GOAL OF THE EXERCISE
Looking through the records that follow, determine how many lines contain "agent" and reply with that number alone.

RECORDS FOR THE EXERCISE
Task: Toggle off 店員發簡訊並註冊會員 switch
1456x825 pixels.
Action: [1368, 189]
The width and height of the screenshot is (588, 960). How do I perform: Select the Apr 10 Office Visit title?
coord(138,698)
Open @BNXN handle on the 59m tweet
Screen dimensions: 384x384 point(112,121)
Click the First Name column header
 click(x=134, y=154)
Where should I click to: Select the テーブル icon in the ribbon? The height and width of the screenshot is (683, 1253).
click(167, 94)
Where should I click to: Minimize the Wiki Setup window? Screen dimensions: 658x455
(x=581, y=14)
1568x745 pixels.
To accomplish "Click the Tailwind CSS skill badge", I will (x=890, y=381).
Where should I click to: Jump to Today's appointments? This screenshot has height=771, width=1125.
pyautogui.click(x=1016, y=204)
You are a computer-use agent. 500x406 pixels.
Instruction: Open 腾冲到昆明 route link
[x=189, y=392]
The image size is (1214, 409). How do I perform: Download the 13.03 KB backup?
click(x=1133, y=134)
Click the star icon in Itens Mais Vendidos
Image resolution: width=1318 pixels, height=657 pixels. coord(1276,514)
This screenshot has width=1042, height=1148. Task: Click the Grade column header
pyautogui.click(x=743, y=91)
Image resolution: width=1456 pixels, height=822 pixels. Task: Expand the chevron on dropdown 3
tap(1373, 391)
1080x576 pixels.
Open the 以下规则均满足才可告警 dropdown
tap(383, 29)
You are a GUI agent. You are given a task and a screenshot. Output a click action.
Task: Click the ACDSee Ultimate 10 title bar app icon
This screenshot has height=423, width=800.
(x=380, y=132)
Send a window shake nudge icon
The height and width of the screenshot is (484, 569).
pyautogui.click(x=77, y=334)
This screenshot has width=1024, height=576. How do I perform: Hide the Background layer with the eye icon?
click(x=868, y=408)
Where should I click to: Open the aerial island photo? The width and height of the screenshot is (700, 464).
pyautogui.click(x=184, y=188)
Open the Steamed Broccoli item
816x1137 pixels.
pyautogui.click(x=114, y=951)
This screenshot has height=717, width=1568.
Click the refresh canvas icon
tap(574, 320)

WRITTEN REPLY
2